After all, these are the two best ways to avoid getting the flu.
Even though the holiday season has begun, it’s still not too late to get your flu vaccine yet. If it’s still on your to-do list, you can make an appointment to get one by calling Monongalia County Health Department's Clinical Services at 304-598-5119. It takes about two weeks for full protection to set in, so if you have plans to gather with family later this month, now is the time to act.
The Centers for Disease Control and Prevention estimates that during the 2016-17 flu season, the vaccine prevented an estimated 5.3 million flu illnesses, 2.6 million medical visits and 85,000 flu hospitalizations.
Of course, most people who get the flu will recover in a week or so with fluids and rest. Others, however, will develop serious complications, and some will land in the hospital. During the most recent 2017-18 flu season, the CDC estimates that flu caused 49 million flu illnesses; 960,000 flu hospitalizations and 79,000 deaths.
The flu vaccine is recommended for just about anyone from the age of 6 months and up. Flu can be particularly hard on children, the elderly and those who have conditions such as diabetes, asthma, heart disease and lung disease. Pregnant women are advised to get a flu vaccine not only for themselves, but also to help protect their babies during their first six months.

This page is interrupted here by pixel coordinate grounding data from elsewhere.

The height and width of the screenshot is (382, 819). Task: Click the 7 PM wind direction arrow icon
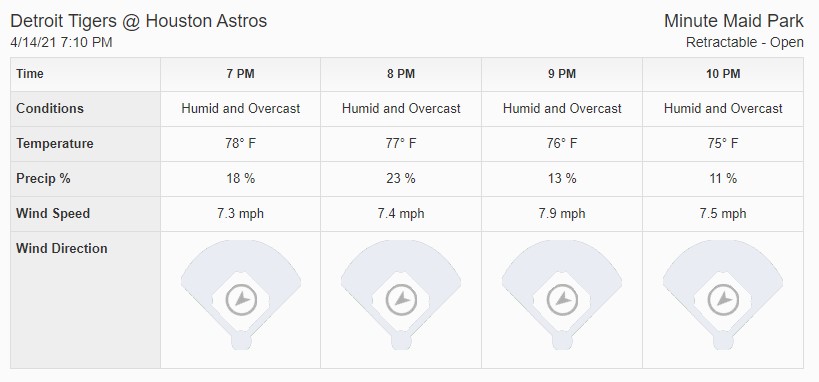point(241,300)
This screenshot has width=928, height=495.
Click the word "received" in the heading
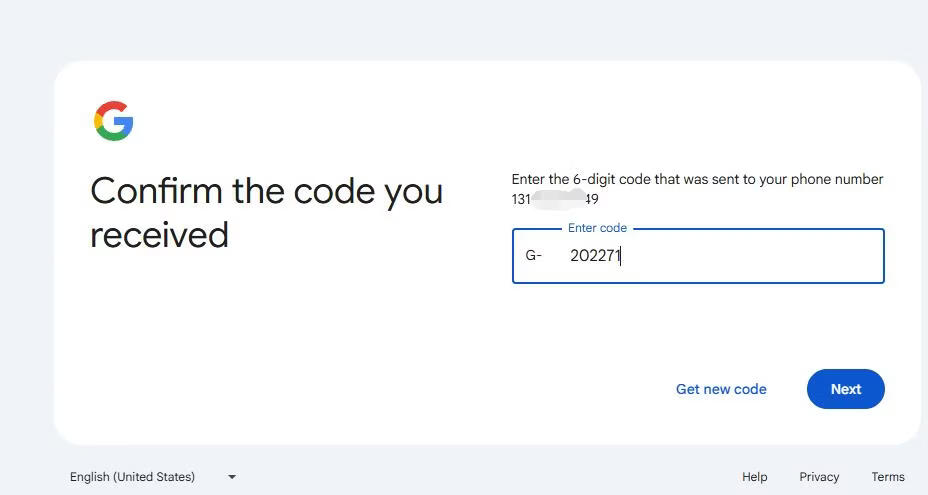159,235
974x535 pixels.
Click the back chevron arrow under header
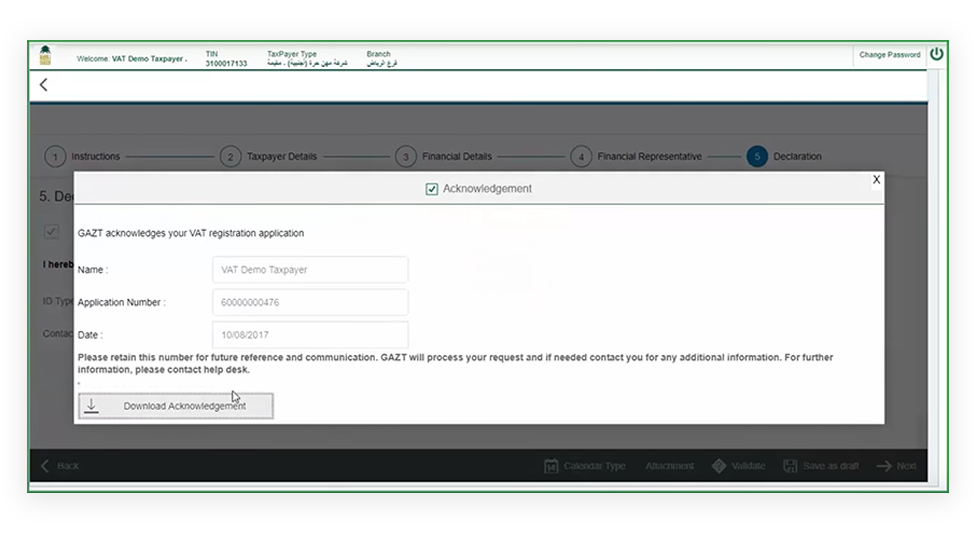pos(43,85)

Even if the flu vaccine isn’t a great match for this season’s virus—the vaccine inoculates against three or four of the strains predicted to be most active—it still provides protection. And if you do get the flu, it can lessen the symptoms and the length of time you are sick.
That leads to the second way to avoid flu—hand washing. We’ve said it before and we’ll say it again: 20 seconds of thoroughly scrubbing your hands with warm water and soap go a long way toward preventing illness. Wash your hands several times a day, including before and after preparing food or caring for a sick person, after going to the bathroom or changing a diaper and after coughing, sneezing or blowing your nose.
The importance of hand-washing became important to me when I first worked in an office that required punching in a code to gain entry. Once after I watched a co-worker sniffling with a bad cold ahead of me, I made sure to wash my hands often.
And speaking of coughing and sneezing, avoid doing it into your hand. That’s what your elbow is for. Or use a tissue.
Hand washing is important not only in the fight against cold and flu viruses, but also Hepatitis A. A Hepatitis A outbreak in southern West Virginia is just starting to wane; efforts have been made to keep avoid a similar situation in North Central West Virginia.
Many people have long to-do lists during the holidays, but adding a flu vaccine and frequent hand-washing will go a long way toward making the season merry and bright.